El hermano mayor de La Macarena, José Antonio Fernández Cabrero, ha atendido a los micrófonos del programa La Pasión de 7TV, que dirige Víctor García-Rayo. En una amplia entrevista, el máximo responsable de la corporación de San Gil ha realizado duras revelaciones, como que “lo de mi mujer era natural que la llamara el Señor, lo de la Virgen hay que dolerse mucho en mi caso, por eso entiendo a los hermanos”.
Acerca del trabajo de Arquillo, “se podría haber evitado o mejorado”, en cuanto al seguimiento del mismo compete. En este sentido, Fernández Cabrero ha reconocido que se pudo mejorar y ser más exhaustivo.
Asimismo, el dirigente ha desvelado que la caída de los ojos de la Macarena “no fue tan evidente” durante la noche. “Garantizar con los datos científicos que tenemos, sí”, ha afirmado acerca de que la Virgen vuelva a su estado.
“Cierta angustia y cierta intranquilidad” ha revelado sobre cómo vivió la concentración a las puertas de la basílica.
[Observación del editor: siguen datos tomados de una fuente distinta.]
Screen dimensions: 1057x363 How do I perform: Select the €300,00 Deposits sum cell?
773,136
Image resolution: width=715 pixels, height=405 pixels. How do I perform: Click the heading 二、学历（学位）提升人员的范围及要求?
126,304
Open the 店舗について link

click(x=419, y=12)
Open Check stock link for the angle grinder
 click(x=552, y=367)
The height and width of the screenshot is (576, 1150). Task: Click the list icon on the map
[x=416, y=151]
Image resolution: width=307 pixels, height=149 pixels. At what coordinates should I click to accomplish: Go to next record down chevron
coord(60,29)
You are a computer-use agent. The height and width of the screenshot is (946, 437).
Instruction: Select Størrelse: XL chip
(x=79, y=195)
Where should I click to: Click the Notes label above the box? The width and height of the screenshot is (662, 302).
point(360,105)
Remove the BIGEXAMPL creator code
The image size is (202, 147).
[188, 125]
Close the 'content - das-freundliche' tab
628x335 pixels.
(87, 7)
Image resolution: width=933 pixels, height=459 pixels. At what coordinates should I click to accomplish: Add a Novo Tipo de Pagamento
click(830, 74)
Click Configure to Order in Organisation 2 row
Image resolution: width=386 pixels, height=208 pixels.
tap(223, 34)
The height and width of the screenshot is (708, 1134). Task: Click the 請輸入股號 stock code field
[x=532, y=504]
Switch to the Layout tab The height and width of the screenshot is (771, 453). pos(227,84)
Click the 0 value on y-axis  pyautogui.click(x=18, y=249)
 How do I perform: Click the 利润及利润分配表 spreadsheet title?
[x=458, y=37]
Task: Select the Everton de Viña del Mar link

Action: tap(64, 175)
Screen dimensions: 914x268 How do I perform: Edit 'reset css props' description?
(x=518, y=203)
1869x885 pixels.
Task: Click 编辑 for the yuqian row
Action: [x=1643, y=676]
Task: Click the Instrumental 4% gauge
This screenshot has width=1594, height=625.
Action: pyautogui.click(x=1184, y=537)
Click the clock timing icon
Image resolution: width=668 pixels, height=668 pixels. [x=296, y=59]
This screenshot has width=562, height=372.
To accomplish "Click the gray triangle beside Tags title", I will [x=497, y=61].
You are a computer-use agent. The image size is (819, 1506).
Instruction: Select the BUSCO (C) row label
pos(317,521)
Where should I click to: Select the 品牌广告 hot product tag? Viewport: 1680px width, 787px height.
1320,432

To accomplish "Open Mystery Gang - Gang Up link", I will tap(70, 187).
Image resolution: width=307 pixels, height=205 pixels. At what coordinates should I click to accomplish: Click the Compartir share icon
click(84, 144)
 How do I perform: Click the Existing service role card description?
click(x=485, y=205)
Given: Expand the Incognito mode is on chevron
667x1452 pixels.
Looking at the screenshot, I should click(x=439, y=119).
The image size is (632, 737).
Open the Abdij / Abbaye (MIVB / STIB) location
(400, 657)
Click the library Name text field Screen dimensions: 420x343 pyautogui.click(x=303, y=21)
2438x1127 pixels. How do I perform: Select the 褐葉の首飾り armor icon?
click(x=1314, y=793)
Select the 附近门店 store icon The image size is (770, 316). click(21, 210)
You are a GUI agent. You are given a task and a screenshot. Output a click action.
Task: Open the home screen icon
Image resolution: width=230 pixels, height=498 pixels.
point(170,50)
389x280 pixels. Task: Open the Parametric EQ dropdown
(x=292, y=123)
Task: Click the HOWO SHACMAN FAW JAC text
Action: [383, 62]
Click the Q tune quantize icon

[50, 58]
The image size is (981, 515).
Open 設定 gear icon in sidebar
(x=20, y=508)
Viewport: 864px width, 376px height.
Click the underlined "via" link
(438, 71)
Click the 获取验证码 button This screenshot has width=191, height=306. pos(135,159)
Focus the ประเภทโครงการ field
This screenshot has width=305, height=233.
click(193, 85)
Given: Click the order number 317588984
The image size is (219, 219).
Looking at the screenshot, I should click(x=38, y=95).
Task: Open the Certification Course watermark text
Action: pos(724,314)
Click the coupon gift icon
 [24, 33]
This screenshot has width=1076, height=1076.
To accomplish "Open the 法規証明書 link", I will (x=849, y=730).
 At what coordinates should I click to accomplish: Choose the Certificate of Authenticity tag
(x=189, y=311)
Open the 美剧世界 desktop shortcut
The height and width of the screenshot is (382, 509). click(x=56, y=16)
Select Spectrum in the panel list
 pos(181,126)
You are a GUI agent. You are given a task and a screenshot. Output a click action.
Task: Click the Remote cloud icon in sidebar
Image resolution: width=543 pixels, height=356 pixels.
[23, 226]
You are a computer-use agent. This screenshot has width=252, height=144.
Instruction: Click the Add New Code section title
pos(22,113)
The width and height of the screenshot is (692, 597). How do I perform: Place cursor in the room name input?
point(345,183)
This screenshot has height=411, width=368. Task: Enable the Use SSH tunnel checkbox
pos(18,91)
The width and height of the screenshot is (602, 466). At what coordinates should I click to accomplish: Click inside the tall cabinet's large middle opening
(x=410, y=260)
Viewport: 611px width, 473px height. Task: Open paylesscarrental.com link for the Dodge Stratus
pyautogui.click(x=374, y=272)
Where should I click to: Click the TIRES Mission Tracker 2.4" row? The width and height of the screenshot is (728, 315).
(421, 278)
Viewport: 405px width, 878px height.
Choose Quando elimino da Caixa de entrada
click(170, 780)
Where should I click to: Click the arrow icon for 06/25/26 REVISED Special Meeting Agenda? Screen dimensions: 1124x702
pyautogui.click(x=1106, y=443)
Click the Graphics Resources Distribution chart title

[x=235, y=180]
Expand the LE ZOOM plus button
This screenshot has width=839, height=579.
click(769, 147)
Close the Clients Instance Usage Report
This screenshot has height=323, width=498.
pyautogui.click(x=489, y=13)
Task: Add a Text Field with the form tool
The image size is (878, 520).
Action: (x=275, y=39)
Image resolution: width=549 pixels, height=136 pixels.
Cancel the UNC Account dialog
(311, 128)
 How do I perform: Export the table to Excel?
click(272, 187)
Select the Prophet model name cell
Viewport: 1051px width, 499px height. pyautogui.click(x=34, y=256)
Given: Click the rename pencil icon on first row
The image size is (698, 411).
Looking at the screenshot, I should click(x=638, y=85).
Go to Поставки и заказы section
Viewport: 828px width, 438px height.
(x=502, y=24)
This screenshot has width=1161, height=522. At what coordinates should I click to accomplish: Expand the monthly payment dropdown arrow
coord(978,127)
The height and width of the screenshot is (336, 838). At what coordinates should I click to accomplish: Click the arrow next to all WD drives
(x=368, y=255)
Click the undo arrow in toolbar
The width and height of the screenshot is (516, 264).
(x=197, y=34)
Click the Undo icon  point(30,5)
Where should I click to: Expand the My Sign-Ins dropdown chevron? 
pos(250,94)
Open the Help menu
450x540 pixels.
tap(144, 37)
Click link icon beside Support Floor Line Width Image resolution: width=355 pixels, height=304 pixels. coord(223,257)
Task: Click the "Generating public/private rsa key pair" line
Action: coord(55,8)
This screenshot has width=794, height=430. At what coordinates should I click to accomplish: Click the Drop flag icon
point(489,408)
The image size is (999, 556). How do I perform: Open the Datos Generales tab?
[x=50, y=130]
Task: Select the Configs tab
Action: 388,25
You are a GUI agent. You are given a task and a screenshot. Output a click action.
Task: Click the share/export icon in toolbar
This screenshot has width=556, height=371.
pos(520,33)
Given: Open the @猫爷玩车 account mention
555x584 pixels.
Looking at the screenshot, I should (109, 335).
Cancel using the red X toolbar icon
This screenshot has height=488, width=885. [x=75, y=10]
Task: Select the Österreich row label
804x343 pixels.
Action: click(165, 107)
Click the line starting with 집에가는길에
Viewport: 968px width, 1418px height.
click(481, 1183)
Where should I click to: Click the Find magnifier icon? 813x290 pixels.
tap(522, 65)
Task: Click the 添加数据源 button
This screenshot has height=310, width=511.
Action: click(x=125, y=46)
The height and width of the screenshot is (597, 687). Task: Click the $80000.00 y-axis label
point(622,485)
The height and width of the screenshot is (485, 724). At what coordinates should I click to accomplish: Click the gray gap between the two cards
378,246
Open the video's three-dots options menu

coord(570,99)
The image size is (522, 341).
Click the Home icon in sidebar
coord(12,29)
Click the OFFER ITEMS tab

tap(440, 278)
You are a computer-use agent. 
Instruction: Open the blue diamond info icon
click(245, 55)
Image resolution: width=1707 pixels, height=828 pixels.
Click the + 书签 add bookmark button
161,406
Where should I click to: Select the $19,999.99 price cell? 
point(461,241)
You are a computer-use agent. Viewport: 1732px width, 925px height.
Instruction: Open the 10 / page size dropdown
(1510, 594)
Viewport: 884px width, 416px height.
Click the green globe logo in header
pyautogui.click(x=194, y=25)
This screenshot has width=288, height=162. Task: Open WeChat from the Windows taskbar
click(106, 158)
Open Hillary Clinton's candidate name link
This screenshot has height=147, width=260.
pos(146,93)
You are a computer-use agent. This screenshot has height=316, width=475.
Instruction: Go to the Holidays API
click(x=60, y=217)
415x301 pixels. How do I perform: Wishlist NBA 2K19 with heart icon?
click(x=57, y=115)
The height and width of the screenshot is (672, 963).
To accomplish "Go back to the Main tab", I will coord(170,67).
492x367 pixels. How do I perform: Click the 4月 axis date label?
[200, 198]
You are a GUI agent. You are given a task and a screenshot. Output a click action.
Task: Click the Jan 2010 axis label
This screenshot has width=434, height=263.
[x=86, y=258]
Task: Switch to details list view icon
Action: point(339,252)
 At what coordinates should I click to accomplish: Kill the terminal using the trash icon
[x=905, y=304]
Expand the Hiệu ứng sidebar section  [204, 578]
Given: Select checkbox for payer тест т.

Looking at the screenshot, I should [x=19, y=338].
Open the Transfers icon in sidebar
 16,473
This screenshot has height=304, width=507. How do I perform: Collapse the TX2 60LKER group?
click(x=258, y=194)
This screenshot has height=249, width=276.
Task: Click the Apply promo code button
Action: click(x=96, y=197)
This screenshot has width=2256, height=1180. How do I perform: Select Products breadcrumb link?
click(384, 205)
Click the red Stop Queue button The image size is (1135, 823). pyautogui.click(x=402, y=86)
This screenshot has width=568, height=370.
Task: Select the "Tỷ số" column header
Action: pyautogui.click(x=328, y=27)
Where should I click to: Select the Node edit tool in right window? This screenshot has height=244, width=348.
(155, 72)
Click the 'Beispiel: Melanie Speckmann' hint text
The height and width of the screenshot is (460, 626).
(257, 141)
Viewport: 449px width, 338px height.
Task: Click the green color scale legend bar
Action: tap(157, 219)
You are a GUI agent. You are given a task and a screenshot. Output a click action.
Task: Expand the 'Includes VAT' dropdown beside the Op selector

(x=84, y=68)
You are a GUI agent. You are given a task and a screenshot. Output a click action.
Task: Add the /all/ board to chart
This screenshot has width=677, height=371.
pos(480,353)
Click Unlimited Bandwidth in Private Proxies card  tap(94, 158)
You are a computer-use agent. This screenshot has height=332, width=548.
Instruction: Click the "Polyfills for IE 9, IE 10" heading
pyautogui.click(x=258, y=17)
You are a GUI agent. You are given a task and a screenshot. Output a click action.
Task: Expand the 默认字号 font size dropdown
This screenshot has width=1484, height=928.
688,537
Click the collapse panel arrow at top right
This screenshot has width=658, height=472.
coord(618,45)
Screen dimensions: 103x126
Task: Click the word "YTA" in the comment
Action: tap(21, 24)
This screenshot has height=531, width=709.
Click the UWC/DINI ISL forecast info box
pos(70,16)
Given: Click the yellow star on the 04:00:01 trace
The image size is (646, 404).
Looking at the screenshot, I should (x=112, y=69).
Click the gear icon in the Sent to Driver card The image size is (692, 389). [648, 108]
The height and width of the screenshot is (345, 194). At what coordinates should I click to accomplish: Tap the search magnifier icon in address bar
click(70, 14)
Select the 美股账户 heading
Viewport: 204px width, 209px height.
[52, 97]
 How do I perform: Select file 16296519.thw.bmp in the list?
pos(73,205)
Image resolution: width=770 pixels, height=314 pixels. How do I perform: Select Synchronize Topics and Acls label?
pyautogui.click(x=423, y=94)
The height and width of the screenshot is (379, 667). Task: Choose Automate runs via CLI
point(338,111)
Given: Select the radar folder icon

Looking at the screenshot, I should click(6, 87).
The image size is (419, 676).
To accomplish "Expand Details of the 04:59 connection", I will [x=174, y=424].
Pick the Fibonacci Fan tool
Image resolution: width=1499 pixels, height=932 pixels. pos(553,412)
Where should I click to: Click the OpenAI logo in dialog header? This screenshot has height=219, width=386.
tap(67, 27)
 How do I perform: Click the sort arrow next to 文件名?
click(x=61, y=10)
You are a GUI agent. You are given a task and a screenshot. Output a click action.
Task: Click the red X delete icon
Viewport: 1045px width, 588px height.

Y ha asegurado que no conocía a la mayor parte de los hermanos que allí se manifestaron, tras recordar que lleva 34 años como oficial. El hermano mayor ha confesado que tiene “el alma rota y hecha jirones” por lo sucedido a la Esperanza.
«El IAPH ha dictainado que la Virgen no ha sufrido ningún daño por mojadura, nunca», ha subrayado Fernández Cabrero. Con rumores sobre ese apartado, el hermano mayor ha abundado en que lo diga un organismo «tan riguroso como el IAPH».
«Nosotros muy mal a casa, así que me imagino a los hermanos», ha indicado el hermano mayor de La Macarena acerca de cómo se sintieron ese día, en el que sintieron «vértigo» y se quedaron en «shock». «Nadie desea terminar un mandato como yo, ni se lo deseo a nadie», ha recalcado y ha agregado que no ha dimitido por responsabilidad y que no sufrió por las críticas (insultos incluidos), sino por el dolor de los hermanos.